> **Your objective**: An exact transcription of all the entries below is required.

> **Data listing**:
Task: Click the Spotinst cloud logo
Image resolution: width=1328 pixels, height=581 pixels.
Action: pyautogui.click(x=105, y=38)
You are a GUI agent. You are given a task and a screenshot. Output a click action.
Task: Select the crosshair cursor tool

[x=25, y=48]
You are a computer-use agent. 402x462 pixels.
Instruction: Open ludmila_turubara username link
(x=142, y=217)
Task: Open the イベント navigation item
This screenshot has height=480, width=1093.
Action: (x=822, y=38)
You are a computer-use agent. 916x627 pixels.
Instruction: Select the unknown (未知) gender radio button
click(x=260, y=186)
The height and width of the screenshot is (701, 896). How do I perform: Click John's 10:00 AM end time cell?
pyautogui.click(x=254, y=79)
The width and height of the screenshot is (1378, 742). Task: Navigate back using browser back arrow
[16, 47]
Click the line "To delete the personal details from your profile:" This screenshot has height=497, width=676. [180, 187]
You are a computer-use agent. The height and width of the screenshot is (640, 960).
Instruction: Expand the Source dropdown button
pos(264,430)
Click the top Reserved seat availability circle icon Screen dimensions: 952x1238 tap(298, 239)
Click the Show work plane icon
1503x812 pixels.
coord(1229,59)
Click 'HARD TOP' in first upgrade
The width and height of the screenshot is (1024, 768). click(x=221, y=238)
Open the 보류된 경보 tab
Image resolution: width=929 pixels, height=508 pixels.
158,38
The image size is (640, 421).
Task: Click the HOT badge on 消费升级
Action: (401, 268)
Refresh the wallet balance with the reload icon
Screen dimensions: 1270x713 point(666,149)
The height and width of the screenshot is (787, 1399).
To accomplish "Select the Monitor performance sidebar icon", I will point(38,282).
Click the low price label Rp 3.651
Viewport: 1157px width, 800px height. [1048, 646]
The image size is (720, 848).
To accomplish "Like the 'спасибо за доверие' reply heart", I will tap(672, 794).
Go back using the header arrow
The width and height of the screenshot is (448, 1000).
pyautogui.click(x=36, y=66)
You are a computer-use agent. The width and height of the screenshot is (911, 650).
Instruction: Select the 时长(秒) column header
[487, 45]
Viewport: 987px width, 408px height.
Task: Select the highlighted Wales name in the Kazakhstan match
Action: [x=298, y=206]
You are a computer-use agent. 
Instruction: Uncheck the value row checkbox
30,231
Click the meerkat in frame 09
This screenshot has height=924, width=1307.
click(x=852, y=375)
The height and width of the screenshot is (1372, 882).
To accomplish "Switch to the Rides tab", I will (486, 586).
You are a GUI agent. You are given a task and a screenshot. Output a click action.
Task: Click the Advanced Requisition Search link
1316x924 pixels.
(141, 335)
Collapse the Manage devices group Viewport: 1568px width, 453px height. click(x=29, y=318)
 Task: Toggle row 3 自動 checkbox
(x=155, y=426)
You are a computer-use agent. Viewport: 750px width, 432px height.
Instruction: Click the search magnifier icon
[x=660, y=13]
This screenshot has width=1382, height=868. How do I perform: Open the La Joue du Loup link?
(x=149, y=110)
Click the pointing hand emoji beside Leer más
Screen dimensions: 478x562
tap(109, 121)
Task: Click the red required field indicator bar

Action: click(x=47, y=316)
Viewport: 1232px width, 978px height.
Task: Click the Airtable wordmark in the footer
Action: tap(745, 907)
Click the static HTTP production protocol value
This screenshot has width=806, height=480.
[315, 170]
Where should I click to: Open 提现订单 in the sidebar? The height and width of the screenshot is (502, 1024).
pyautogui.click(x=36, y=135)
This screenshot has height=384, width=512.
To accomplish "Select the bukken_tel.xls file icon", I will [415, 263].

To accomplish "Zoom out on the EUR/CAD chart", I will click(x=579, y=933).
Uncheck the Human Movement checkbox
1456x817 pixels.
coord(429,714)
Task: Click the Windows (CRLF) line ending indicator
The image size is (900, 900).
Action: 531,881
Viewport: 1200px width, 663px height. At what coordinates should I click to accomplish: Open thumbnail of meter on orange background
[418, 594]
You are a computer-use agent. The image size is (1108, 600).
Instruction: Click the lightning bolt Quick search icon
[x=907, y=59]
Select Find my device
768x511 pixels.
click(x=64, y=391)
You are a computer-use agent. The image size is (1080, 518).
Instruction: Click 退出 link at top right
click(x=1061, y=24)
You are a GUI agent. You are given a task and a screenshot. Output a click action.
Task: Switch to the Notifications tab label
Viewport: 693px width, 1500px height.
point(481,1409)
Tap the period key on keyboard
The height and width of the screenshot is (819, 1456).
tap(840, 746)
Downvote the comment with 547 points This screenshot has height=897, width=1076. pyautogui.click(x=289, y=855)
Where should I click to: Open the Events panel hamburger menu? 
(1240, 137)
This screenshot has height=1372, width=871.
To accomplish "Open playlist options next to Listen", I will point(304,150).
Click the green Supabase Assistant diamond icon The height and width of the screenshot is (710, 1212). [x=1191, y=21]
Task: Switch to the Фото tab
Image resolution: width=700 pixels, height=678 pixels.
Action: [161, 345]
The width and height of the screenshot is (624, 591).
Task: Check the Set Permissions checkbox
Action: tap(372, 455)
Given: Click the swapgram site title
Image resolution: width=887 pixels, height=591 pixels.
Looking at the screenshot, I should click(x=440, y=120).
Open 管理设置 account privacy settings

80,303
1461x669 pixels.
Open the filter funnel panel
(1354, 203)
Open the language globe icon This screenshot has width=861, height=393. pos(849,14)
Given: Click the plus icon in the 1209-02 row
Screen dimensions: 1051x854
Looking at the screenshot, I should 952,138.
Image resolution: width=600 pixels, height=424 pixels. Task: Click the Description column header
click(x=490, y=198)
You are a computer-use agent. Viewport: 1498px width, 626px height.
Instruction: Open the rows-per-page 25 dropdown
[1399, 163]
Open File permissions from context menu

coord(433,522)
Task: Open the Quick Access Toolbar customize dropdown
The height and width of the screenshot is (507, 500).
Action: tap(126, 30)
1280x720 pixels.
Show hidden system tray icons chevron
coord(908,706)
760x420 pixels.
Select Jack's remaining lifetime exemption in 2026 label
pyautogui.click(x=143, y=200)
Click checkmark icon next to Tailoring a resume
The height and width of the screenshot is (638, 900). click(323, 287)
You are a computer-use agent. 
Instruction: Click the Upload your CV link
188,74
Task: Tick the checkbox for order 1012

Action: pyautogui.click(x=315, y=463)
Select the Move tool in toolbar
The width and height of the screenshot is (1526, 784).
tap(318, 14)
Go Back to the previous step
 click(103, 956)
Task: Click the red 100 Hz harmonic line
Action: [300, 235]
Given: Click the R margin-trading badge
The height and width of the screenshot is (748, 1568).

> **Result of the task**:
Task: Click the Spotinst cloud logo
Image resolution: width=1328 pixels, height=581 pixels.
Action: pyautogui.click(x=105, y=38)
You are a GUI agent. You are given a task and a screenshot. Output a click action.
Task: Select the crosshair cursor tool

[x=25, y=48]
You are a computer-use agent. 402x462 pixels.
Instruction: Open ludmila_turubara username link
(x=142, y=217)
Task: Open the イベント navigation item
This screenshot has height=480, width=1093.
Action: (x=822, y=38)
You are a computer-use agent. 916x627 pixels.
Instruction: Select the unknown (未知) gender radio button
click(x=260, y=186)
The height and width of the screenshot is (701, 896). How do I perform: Click John's 10:00 AM end time cell?
pyautogui.click(x=254, y=79)
The width and height of the screenshot is (1378, 742). Task: Navigate back using browser back arrow
[16, 47]
Click the line "To delete the personal details from your profile:" This screenshot has height=497, width=676. [180, 187]
You are a computer-use agent. The height and width of the screenshot is (640, 960).
Instruction: Expand the Source dropdown button
pos(264,430)
Click the top Reserved seat availability circle icon Screen dimensions: 952x1238 tap(298, 239)
Click the Show work plane icon
1503x812 pixels.
coord(1229,59)
Click 'HARD TOP' in first upgrade
The width and height of the screenshot is (1024, 768). click(x=221, y=238)
Open the 보류된 경보 tab
Image resolution: width=929 pixels, height=508 pixels.
158,38
The image size is (640, 421).
Task: Click the HOT badge on 消费升级
Action: (401, 268)
Refresh the wallet balance with the reload icon
Screen dimensions: 1270x713 point(666,149)
The height and width of the screenshot is (787, 1399).
To accomplish "Select the Monitor performance sidebar icon", I will point(38,282).
Click the low price label Rp 3.651
Viewport: 1157px width, 800px height. [1048, 646]
The image size is (720, 848).
To accomplish "Like the 'спасибо за доверие' reply heart", I will tap(672, 794).
Go back using the header arrow
The width and height of the screenshot is (448, 1000).
pyautogui.click(x=36, y=66)
You are a computer-use agent. The width and height of the screenshot is (911, 650).
Instruction: Select the 时长(秒) column header
[487, 45]
Viewport: 987px width, 408px height.
Task: Select the highlighted Wales name in the Kazakhstan match
Action: [x=298, y=206]
You are a computer-use agent. 
Instruction: Uncheck the value row checkbox
30,231
Click the meerkat in frame 09
This screenshot has height=924, width=1307.
click(x=852, y=375)
The height and width of the screenshot is (1372, 882).
To accomplish "Switch to the Rides tab", I will (486, 586).
You are a GUI agent. You are given a task and a screenshot. Output a click action.
Task: Click the Advanced Requisition Search link
1316x924 pixels.
(141, 335)
Collapse the Manage devices group Viewport: 1568px width, 453px height. click(x=29, y=318)
 Task: Toggle row 3 自動 checkbox
(x=155, y=426)
You are a computer-use agent. Viewport: 750px width, 432px height.
Instruction: Click the search magnifier icon
[x=660, y=13]
This screenshot has width=1382, height=868. How do I perform: Open the La Joue du Loup link?
(x=149, y=110)
Click the pointing hand emoji beside Leer más
Screen dimensions: 478x562
tap(109, 121)
Task: Click the red required field indicator bar

Action: click(x=47, y=316)
Viewport: 1232px width, 978px height.
Task: Click the Airtable wordmark in the footer
Action: tap(745, 907)
Click the static HTTP production protocol value
This screenshot has width=806, height=480.
[315, 170]
Where should I click to: Open 提现订单 in the sidebar? The height and width of the screenshot is (502, 1024).
pyautogui.click(x=36, y=135)
This screenshot has height=384, width=512.
To accomplish "Select the bukken_tel.xls file icon", I will [415, 263].

To accomplish "Zoom out on the EUR/CAD chart", I will click(x=579, y=933).
Uncheck the Human Movement checkbox
1456x817 pixels.
coord(429,714)
Task: Click the Windows (CRLF) line ending indicator
The image size is (900, 900).
Action: 531,881
Viewport: 1200px width, 663px height. At what coordinates should I click to accomplish: Open thumbnail of meter on orange background
[418, 594]
You are a computer-use agent. The image size is (1108, 600).
Instruction: Click the lightning bolt Quick search icon
[x=907, y=59]
Select Find my device
768x511 pixels.
click(x=64, y=391)
You are a computer-use agent. The image size is (1080, 518).
Instruction: Click 退出 link at top right
click(x=1061, y=24)
You are a GUI agent. You are given a task and a screenshot. Output a click action.
Task: Switch to the Notifications tab label
Viewport: 693px width, 1500px height.
point(481,1409)
Tap the period key on keyboard
The height and width of the screenshot is (819, 1456).
tap(840, 746)
Downvote the comment with 547 points This screenshot has height=897, width=1076. pyautogui.click(x=289, y=855)
Where should I click to: Open the Events panel hamburger menu? 
(1240, 137)
This screenshot has height=1372, width=871.
To accomplish "Open playlist options next to Listen", I will point(304,150).
Click the green Supabase Assistant diamond icon The height and width of the screenshot is (710, 1212). [x=1191, y=21]
Task: Switch to the Фото tab
Image resolution: width=700 pixels, height=678 pixels.
Action: [161, 345]
The width and height of the screenshot is (624, 591).
Task: Check the Set Permissions checkbox
Action: tap(372, 455)
Given: Click the swapgram site title
Image resolution: width=887 pixels, height=591 pixels.
Looking at the screenshot, I should click(x=440, y=120).
Open 管理设置 account privacy settings

80,303
1461x669 pixels.
Open the filter funnel panel
(1354, 203)
Open the language globe icon This screenshot has width=861, height=393. pos(849,14)
Given: Click the plus icon in the 1209-02 row
Screen dimensions: 1051x854
Looking at the screenshot, I should 952,138.
Image resolution: width=600 pixels, height=424 pixels. Task: Click the Description column header
click(x=490, y=198)
You are a computer-use agent. Viewport: 1498px width, 626px height.
Instruction: Open the rows-per-page 25 dropdown
[1399, 163]
Open File permissions from context menu

coord(433,522)
Task: Open the Quick Access Toolbar customize dropdown
The height and width of the screenshot is (507, 500).
Action: tap(126, 30)
1280x720 pixels.
Show hidden system tray icons chevron
coord(908,706)
760x420 pixels.
Select Jack's remaining lifetime exemption in 2026 label
pyautogui.click(x=143, y=200)
Click checkmark icon next to Tailoring a resume
The height and width of the screenshot is (638, 900). click(323, 287)
You are a computer-use agent. 
Instruction: Click the Upload your CV link
188,74
Task: Tick the checkbox for order 1012

Action: pyautogui.click(x=315, y=463)
Select the Move tool in toolbar
The width and height of the screenshot is (1526, 784).
tap(318, 14)
Go Back to the previous step
 click(103, 956)
Task: Click the red 100 Hz harmonic line
Action: [300, 235]
Given: Click the R margin-trading badge
The height and width of the screenshot is (748, 1568).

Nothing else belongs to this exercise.